LinkedLifeData Inventory Enables Health and Life Sciences Organizations To Fully Control Data Ingestion, Updates
Latest version of Ontotext solution generates deeper insight from data, allowing users to gain a competitive advantage and facilitate innovation.
Note: TDWI's editors carefully choose vendor-issued press releases about new or upgraded products and services. We have edited and/or condensed this release to highlight key features but make no claims as to the accuracy of the vendor's statements.
Ontotext, a leading global provider of enterprise knowledge graph (EKG) technology and semantic database engines, has updated its LinkedLifeData (LLD) Inventory solution, an accelerator for building knowledge graphs. Providing more than 200 semantic-ready biomedical data sets, LinkedLifeData Inventory 1.4 serves as a valuable resource for the scientific community, fostering multidisciplinary exploration and analysis across various facets of life sciences and healthcare research.
Covering data in multiple modalities (such as genomics, proteomics, metabolomics, molecular interactions, and biological processes), LinkedLifeData Inventory allows healthcare and life sciences professionals to access public data sets and ontologies in resource description framework (RDF) format to discover untapped opportunities. The RDF format ensures semantic richness and interoperability, facilitating advanced data integration, semantic querying, and insights generation in alignment with FAIR data principles.
“By identifying relationships in unstructured and structured data, and extending LLD Inventory’s coverage to pharmacological data sets, clinical records, medical information, and a diverse set of scientific publications and patents, organizations can make information-based decisions and significantly increase data quality so they can improve the value for downstream processing,” said Todor Primov, head of life sciences and healthcare solutions at Ontotext. “With the ability to increase data interoperability and reuse legacy knowledge, our customers have seen a decrease in time to market and have generated deeper insights, which has a positive effect on business outcomes.”
LinkedLifeData Inventory decreases data operation costs for delivery and maintenance of customer applications by 50-70% and helps pharma companies discover and repurpose several existing drugs to treat rare and newly identified diseases. Biotech companies leverage LLD Inventory to identify new drug targets and build model data sets; research teams use it to efficiently navigate the huge volume and wide range of data about genes, proteins, compounds, and diseases.
Key enhancements and benefits include:
- Automated data ingestion and updating: Leveraging a dedicated data loader, LLD Inventory ensures the management of data ingestion for all repositories in a single client instance of GraphDB. This latest improvement turns tedious data loading into a more predictable and reliable operation with better workflow management and error handling.
- Entity linking and improved metadata governance: With the ability to serve as a discreet step in natural language processing and extract-transform-load pipelines, LLD Inventory increases data interoperability. It also streamlines the development process for annotation of unstructured content and its normalization to other data sets within the Inventory.

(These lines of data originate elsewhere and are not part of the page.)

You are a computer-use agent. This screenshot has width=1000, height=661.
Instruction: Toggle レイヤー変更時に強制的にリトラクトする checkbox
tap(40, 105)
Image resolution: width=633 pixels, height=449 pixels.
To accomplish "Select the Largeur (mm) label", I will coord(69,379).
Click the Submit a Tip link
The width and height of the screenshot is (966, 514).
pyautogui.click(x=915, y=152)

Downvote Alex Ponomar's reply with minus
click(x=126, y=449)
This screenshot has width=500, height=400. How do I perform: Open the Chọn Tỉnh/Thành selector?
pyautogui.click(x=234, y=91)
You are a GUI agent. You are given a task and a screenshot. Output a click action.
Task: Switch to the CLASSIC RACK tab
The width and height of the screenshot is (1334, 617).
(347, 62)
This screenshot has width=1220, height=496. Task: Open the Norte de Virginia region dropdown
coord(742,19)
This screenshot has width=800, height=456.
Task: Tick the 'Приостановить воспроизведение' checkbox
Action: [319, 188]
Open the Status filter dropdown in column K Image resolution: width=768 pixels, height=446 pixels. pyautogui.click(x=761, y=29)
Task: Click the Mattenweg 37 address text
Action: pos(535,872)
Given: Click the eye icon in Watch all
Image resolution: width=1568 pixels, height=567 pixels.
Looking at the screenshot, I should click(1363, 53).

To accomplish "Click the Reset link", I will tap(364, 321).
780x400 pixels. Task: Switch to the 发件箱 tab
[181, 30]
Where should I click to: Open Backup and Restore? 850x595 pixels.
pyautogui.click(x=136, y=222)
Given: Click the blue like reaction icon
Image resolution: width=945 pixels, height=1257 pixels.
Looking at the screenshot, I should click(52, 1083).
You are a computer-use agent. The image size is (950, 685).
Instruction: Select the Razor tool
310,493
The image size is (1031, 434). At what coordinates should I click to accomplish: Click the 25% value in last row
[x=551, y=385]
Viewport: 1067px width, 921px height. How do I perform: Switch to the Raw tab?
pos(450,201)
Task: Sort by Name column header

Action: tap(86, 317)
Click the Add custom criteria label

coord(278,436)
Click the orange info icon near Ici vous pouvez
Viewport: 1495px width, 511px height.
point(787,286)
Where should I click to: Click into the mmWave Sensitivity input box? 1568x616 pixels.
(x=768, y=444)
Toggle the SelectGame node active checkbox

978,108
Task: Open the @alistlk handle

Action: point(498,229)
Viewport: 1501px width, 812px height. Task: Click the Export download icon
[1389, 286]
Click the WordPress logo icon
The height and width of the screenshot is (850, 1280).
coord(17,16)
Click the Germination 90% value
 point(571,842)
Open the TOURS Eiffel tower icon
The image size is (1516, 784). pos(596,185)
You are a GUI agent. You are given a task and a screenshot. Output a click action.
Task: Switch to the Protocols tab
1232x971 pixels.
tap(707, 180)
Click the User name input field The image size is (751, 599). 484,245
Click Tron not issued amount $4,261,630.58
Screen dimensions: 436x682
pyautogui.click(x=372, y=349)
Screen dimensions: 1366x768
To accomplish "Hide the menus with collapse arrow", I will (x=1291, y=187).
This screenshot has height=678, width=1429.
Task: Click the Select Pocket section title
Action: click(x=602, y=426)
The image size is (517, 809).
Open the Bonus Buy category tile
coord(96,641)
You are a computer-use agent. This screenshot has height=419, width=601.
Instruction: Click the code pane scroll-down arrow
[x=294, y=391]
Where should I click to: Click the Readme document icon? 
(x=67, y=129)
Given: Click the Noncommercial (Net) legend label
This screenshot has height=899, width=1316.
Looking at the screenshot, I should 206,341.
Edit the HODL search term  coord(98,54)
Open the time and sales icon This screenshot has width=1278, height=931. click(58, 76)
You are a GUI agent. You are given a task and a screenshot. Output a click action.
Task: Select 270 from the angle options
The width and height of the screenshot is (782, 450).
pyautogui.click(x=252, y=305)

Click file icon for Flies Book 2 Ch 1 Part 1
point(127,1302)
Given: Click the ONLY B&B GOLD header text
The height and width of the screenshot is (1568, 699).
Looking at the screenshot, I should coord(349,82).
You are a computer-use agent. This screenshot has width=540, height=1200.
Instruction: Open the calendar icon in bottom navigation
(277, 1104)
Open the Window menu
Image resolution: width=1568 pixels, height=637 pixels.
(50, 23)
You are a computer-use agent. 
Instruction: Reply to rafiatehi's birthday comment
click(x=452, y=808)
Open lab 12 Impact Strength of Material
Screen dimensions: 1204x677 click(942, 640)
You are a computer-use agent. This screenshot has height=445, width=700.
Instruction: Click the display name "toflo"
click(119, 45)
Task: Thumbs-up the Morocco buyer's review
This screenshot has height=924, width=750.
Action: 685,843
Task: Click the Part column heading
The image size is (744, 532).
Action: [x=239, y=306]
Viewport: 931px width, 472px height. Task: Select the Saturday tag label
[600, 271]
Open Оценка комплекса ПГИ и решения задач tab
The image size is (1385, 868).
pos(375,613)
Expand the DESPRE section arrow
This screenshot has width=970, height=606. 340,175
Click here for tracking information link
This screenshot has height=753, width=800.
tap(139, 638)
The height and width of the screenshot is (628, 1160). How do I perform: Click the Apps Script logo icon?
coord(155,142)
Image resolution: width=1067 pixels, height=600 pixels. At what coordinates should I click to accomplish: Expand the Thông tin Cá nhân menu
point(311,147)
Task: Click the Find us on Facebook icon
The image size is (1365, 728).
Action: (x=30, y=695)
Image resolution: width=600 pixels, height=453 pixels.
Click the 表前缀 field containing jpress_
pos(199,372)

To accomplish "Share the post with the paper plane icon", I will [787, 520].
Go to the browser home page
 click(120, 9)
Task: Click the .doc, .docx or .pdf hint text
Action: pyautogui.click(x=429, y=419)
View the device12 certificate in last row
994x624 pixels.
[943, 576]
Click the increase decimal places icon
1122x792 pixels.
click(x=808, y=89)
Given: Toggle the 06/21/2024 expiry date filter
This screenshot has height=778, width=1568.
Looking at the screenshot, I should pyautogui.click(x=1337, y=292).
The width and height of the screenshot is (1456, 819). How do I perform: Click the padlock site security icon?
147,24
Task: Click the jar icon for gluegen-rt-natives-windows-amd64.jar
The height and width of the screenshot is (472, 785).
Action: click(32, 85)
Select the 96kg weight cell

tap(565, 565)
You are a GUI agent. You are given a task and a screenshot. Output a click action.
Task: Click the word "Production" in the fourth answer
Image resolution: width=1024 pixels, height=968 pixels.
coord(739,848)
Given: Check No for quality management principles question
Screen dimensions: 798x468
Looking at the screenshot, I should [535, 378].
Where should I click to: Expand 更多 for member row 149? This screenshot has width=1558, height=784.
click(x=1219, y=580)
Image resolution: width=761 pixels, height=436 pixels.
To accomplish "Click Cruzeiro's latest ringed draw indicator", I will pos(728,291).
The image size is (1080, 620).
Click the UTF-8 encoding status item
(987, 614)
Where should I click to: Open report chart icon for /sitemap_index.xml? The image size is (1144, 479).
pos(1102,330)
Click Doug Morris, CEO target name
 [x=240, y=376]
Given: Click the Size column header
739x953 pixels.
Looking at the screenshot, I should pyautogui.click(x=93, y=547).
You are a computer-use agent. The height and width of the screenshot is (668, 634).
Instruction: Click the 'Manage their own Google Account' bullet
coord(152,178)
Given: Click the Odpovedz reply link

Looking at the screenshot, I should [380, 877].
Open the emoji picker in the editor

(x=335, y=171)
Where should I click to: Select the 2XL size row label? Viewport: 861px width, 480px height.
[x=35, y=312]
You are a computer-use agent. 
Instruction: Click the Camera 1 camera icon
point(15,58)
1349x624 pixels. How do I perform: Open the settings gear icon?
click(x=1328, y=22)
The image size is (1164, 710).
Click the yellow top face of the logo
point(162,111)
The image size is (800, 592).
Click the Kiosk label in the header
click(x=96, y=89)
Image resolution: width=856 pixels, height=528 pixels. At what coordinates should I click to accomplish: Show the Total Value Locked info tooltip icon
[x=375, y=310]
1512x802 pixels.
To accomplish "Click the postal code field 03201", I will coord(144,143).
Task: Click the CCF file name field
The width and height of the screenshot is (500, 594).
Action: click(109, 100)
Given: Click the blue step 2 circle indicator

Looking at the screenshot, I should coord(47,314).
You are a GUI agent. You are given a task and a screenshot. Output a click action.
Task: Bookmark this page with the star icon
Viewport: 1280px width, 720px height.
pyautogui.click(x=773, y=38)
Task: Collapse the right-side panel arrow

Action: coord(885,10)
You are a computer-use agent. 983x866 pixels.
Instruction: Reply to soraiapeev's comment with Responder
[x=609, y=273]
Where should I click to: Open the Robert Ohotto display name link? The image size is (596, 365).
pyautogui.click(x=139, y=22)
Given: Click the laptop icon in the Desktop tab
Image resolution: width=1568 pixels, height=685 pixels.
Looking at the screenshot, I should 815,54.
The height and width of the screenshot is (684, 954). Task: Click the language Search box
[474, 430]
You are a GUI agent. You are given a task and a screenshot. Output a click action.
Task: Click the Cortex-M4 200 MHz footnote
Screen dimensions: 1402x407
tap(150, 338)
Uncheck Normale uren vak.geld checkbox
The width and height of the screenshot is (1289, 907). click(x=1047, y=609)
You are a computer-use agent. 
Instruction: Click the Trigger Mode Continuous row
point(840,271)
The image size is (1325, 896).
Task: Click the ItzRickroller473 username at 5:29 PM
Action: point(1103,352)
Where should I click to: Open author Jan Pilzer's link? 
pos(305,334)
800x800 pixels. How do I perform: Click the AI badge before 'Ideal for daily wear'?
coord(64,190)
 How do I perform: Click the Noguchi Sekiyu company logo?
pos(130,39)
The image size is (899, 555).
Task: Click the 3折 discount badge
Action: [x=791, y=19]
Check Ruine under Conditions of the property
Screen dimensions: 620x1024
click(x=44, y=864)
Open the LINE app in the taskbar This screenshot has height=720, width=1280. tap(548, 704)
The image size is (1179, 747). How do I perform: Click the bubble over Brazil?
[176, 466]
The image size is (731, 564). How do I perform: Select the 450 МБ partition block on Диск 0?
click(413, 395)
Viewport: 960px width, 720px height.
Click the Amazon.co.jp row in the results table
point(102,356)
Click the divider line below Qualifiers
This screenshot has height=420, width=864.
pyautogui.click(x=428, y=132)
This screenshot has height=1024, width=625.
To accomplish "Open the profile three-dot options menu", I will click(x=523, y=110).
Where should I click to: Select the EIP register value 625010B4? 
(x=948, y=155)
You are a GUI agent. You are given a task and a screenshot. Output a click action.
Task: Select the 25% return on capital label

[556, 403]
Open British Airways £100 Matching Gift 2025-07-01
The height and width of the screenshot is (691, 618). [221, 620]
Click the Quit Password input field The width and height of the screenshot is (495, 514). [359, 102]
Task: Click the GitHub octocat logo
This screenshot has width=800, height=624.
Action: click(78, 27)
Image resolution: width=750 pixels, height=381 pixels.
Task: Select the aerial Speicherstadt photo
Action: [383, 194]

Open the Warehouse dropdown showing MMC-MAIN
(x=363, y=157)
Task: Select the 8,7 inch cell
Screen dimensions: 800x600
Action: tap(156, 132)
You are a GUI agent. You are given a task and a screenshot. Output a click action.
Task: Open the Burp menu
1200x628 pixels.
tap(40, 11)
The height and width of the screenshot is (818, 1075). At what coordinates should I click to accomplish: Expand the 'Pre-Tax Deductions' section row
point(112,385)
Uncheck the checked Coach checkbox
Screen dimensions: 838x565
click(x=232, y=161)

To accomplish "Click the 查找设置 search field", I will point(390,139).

- AI-generated gene-disease link prediction data sets: Based on knowledge graph embedding models such as HAKE, QuatE, and TorusE, the enhanced capabilities empower healthcare teams to innovate and generate deeper insights from data.
- Newly added data sets: Including 19 medical terminologies from UMLS plus 9 independent ones such as Reactome, GWAS, and Hugo LLD Inventory, which can be used to facilitate innovation and gain a competitive advantage.
- Transformation of complex derivative data sets: Allows dynamic mapping between the harmonized data UMLS and source data sets used in the terminology. This approach can be used to significantly increase the recall of identification of biomedical concepts in unstructured text and at the same time allows normalization to a medical code from any of the terminologies included in UMLS.